### TASK INSTRUCTIONS
In the data below, find the line that contains "Sea Cadets Workshop (59, 436)" and the line that contains "Free School Meals (27, 223)". Copy both, plus every line between them, exactly.

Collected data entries
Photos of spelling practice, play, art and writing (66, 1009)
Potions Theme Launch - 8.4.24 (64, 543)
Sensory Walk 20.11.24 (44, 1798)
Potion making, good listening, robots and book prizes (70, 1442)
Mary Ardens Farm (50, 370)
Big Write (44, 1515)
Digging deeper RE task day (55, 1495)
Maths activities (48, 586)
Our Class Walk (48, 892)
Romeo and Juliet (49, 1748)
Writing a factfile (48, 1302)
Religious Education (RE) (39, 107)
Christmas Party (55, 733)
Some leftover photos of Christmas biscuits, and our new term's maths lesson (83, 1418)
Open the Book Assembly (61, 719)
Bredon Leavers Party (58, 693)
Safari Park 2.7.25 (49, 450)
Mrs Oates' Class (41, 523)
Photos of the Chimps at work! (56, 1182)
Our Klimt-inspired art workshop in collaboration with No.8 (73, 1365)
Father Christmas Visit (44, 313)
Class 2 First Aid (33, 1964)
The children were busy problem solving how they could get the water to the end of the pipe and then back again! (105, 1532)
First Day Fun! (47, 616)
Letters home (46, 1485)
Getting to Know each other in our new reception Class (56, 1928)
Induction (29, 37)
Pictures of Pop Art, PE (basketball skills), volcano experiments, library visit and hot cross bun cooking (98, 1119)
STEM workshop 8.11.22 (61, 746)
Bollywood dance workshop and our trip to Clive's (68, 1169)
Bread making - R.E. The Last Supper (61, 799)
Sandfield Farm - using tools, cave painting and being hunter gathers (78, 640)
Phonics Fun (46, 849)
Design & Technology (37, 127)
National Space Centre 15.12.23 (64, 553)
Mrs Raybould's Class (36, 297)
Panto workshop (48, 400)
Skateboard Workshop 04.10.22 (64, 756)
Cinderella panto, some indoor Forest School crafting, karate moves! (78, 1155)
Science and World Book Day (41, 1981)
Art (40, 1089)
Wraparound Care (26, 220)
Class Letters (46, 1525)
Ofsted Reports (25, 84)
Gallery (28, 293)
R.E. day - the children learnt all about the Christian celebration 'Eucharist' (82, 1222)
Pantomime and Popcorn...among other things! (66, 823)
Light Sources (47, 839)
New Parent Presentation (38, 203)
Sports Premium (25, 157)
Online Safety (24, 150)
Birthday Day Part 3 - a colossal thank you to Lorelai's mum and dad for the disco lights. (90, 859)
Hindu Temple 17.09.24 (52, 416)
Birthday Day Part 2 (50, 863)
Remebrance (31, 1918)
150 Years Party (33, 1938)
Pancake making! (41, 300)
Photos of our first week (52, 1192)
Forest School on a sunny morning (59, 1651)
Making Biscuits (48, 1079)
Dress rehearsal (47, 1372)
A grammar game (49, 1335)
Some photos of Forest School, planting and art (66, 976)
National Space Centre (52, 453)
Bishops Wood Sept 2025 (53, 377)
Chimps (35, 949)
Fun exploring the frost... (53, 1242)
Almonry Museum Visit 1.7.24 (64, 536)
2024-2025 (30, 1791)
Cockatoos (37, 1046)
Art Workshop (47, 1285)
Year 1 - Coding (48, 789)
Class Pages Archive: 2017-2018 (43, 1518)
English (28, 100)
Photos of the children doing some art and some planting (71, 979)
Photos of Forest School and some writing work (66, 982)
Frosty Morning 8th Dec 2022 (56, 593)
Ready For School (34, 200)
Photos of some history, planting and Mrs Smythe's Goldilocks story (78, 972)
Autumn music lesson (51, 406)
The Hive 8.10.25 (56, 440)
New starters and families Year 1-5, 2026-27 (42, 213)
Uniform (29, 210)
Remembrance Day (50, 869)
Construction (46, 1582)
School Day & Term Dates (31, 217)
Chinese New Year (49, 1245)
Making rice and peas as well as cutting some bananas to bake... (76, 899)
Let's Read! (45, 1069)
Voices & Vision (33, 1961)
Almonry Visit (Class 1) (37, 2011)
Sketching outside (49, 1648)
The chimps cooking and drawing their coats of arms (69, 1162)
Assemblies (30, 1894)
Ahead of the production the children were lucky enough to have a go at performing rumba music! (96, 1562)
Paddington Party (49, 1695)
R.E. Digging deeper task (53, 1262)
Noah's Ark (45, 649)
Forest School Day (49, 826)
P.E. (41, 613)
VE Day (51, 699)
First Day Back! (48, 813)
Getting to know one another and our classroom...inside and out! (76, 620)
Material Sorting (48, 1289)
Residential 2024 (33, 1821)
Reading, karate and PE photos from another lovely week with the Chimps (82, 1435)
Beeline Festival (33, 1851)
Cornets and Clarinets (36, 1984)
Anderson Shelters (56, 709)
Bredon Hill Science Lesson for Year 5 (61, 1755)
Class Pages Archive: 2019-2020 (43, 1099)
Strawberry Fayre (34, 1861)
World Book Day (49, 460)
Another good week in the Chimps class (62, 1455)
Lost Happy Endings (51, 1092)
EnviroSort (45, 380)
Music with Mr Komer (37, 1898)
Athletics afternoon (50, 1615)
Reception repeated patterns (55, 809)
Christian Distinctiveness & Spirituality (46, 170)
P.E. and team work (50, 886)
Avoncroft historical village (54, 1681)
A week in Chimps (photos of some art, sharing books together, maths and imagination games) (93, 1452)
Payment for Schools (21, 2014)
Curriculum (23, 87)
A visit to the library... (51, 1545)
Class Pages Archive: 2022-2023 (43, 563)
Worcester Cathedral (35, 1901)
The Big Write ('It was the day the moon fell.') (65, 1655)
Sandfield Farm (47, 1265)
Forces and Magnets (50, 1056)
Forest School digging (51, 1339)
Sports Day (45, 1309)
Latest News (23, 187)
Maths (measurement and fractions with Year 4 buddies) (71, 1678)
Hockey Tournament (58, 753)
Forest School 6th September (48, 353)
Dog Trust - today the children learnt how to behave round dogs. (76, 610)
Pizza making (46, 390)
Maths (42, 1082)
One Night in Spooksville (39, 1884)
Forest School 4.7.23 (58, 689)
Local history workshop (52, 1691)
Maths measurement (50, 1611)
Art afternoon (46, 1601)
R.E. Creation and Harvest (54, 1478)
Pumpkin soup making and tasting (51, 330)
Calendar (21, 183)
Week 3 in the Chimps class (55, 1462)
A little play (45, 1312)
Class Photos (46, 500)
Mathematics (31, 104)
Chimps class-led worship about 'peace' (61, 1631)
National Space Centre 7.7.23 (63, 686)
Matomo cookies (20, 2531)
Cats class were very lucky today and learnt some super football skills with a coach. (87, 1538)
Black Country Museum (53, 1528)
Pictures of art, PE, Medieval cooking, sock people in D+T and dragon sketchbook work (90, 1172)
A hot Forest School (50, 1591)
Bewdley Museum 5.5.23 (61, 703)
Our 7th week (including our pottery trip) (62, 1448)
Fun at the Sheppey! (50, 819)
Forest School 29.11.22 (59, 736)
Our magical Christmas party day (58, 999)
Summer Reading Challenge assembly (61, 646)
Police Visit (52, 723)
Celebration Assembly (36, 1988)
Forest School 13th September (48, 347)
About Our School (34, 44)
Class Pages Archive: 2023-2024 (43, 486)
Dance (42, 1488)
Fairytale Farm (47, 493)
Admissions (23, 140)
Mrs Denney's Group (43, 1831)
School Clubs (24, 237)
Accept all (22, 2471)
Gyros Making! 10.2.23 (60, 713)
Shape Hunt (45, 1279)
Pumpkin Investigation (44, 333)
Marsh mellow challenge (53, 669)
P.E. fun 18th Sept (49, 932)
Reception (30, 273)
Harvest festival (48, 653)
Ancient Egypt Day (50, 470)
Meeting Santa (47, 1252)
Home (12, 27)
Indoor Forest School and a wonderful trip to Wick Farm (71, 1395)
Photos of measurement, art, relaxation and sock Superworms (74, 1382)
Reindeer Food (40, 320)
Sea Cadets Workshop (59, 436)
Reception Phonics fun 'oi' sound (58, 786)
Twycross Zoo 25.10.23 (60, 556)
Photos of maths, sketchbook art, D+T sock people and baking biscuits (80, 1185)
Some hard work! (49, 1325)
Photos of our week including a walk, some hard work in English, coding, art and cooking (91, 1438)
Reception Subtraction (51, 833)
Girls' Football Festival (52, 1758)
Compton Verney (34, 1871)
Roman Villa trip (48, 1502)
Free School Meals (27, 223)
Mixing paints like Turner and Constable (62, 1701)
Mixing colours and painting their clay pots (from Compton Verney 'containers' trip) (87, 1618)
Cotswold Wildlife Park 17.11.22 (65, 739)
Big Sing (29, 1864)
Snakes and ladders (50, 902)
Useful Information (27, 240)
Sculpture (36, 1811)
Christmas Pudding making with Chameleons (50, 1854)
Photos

### TASK RESPONSE
Sea Cadets Workshop (59, 436)
Reception Phonics fun 'oi' sound (58, 786)
Twycross Zoo 25.10.23 (60, 556)
Photos of maths, sketchbook art, D+T sock people and baking biscuits (80, 1185)
Some hard work! (49, 1325)
Photos of our week including a walk, some hard work in English, coding, art and cooking (91, 1438)
Reception Subtraction (51, 833)
Girls' Football Festival (52, 1758)
Compton Verney (34, 1871)
Roman Villa trip (48, 1502)
Free School Meals (27, 223)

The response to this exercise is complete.